::: Extract :::

The standby instance has one purpose: to increase the availability of the system. If the primary instance fails, or if the entire AZ A goes down, the standby instance in a separate AZ will be promoted to the primary. This failover process takes 1-2 minutes. That is 1-2 minutes of downtime.

Recall that high availability is not about preventing downtime, but simply reducing it. Without a standby instance, there is a high probability that downtime will exceed the 1-2 mins it takes to recover with a standby instance.

Note that the standby instance does not help with fault tolerance, since the failure of the primary will still lead to downtime.

How Fault Tolerance is Achieved

To eliminate downtime, you need a configuration that involves no failover. This is a job for read-only replicas. These are asynchronously replicated copies of the primary instance. Writes are only made to the primary instance. Read replicas are, as the name implies, read only.

Such an approach is ideal for read heavy application since read replicas can remove the additional burden of read requests from the primary instance.

In asynchronous replication, writes to a primary instance do not wait for a response from the read-only replica before the transaction is recorded as a success. This means that, for a time, data across the primary and read replica may not be identical (but rather, inconsistent) after a write to the primary.

:::

▸ **Written tasks**
1 > Reproduce the passage on standby instances and read replicas, starting at "Recall that high" and ending at "a standby instance.".
2 > List every kind of database instance named in the passage on standby instances and read replicas.
3 > Answer these from the passage on standby instances and read replicas:
(a) How long does the failover process take?
(b) To which instance are writes made?
(c) In asynchronous replication, what do writes to the primary instance not wait for before the transaction is recorded as a success?

::: Material provided :::

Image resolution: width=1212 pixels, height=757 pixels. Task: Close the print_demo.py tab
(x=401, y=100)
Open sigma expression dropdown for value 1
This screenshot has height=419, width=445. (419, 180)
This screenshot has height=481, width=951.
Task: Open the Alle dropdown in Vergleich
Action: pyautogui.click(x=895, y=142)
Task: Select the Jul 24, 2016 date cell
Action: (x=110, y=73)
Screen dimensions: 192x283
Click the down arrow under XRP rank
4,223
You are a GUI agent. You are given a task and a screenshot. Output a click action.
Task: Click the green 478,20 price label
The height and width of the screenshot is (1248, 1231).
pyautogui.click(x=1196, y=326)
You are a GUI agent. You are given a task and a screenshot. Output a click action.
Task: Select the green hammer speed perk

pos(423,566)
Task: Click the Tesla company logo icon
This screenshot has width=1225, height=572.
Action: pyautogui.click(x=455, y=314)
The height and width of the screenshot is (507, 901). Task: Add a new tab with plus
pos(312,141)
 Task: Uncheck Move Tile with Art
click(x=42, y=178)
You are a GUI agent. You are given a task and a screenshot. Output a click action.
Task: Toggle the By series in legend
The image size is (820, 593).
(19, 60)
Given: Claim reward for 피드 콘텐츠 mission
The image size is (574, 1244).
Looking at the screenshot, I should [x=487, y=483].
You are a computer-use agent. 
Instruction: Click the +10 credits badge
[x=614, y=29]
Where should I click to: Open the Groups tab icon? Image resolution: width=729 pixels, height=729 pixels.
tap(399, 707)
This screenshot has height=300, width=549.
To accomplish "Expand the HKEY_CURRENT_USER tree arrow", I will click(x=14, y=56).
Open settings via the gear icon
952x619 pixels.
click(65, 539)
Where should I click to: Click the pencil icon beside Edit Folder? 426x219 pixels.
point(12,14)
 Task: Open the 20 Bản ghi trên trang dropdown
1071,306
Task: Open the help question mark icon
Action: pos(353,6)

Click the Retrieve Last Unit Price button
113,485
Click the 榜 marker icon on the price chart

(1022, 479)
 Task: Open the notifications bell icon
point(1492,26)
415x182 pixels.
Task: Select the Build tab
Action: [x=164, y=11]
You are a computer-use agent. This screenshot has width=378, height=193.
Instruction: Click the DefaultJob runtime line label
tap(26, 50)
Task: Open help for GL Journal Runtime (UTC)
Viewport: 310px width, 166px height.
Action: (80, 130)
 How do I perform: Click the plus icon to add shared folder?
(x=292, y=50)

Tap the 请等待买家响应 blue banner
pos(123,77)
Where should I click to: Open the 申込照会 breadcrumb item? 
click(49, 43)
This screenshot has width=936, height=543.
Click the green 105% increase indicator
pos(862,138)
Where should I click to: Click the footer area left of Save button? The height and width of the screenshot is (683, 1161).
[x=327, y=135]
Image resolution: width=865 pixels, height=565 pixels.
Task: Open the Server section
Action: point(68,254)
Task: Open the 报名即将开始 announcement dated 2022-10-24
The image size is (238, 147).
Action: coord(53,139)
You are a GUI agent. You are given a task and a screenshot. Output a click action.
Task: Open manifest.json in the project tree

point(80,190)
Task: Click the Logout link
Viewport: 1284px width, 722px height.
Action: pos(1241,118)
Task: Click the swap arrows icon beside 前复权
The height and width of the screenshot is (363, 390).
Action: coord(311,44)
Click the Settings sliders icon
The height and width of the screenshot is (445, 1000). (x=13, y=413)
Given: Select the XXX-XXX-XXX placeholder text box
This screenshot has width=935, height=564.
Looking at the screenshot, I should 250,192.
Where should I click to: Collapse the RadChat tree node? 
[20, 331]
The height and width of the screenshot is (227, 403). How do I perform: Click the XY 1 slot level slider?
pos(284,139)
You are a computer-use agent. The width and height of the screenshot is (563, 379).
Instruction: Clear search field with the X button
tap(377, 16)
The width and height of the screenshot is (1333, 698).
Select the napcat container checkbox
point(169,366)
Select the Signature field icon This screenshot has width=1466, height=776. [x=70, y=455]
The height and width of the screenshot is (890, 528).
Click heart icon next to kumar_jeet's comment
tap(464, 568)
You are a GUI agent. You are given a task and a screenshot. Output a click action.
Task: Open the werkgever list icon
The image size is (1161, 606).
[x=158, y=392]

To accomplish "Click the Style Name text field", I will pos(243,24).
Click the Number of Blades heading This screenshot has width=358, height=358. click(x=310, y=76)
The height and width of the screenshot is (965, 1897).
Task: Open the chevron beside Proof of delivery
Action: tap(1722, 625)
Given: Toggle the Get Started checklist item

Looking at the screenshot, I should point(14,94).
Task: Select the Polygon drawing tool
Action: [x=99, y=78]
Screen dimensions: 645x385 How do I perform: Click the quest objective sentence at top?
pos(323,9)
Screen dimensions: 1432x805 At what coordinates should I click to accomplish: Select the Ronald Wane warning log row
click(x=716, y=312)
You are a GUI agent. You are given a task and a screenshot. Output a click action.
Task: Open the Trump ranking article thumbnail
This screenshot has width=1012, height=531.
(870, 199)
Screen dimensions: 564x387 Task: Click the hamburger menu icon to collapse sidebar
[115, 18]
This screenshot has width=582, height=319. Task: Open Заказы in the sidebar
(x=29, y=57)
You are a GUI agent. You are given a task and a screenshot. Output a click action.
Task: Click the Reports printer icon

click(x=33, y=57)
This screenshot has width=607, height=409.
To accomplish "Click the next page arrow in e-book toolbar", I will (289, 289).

:::

▸ **Results in order**
1 >
Recall that high availability is not about preventing downtime, but simply reducing it. Without a standby instance, there is a high probability that downtime will exceed the 1-2 mins it takes to recover with a standby instance.

2 >
- Primary instance
- Standby instance
- Read-only replica (read replica)

3 >
(a) 1-2 minutes.
(b) Only the primary instance.
(c) A response from the read-only replica.